Brazil court scraps suspension of WhatsApp
The suspension of WhatsApp in Brazil was scrapped, hours after an appellate court upheld a 72-hour nationwide shutdown of the messaging service
Brasilia: The suspension of WhatsApp in Brazil was scrapped, hours after an appellate court upheld a 72-hour nationwide shutdown of the messaging service.
Sergipe State Court magistrate Ricardo Mucio Santana de Abreu Lima on Tuesday overturned the initial decision, made by Marcel Maia Montalvao, a criminal court judge in Lagarto, Sergipe.
Brazil's five mobile operators - TIM, Oi, Vivo, Claro and Nextel - began blocking WhatsApp at 2.00 p.m. on Monday, a move affecting some 100 million Brazilian users of the service, EFE news reported.
Montalvao ordered the shutdown in response to a motion from the Federal Police, who are seeking to force social media giant Facebook that owns WhatsApp to comply with previous court orders requiring the company to reveal the content of texts sent via WhatsApp by the defendants in a drug case.
Earlier on Tuesday, appellate magistrate Cezario Siqueira Neto agreed with Montalvao that WhatsApp should be able to recover the texts and he criticised Facebook for failing to dispatch technicians to discuss the matter with authorities.
Technology experts have suggested Facebook is unable to comply with the Brazilian demands because WhatsApp uses end-to-end encryption technology that makes it impossible for the company to monitor messages travelling across its network.

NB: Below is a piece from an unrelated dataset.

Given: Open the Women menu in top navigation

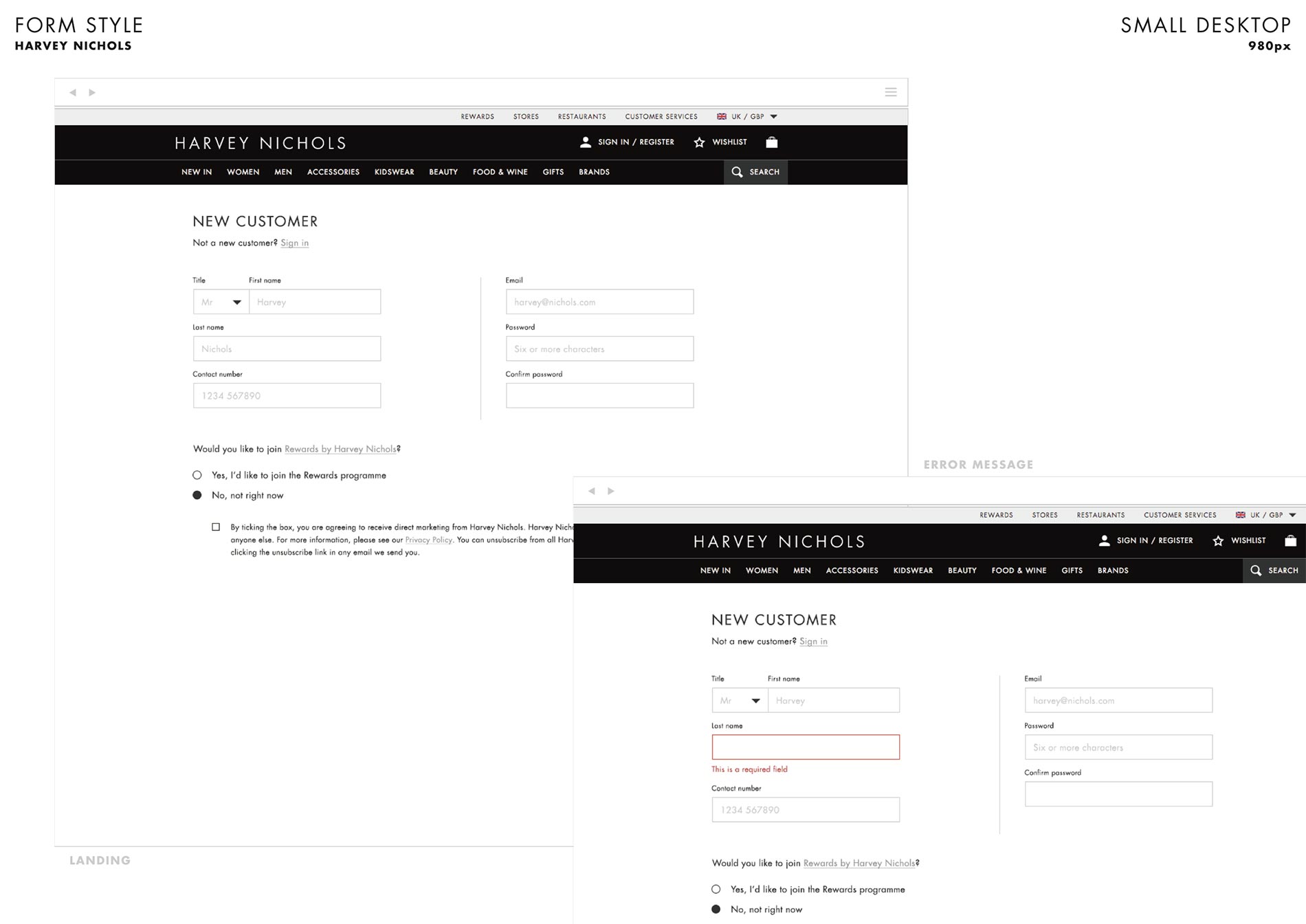Looking at the screenshot, I should (243, 172).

Last December, a judge in Sao Paulo mandated a 48-hour nationwide shutdown of WhatsApp in another case involving a demand for information in a criminal probe. Within 12 hours, another magistrate lifted the ban, calling it "unreasonable" to punish the service's "millions of users".
Brazil's telecom regulator, Anatel, called the latest shutdown of WhatsApp disproportionate, but said it was powerless to intervene.
WhatsApp said on Tuesday that it has cooperated with the Brazilian courts to the fullest extent of its capacity.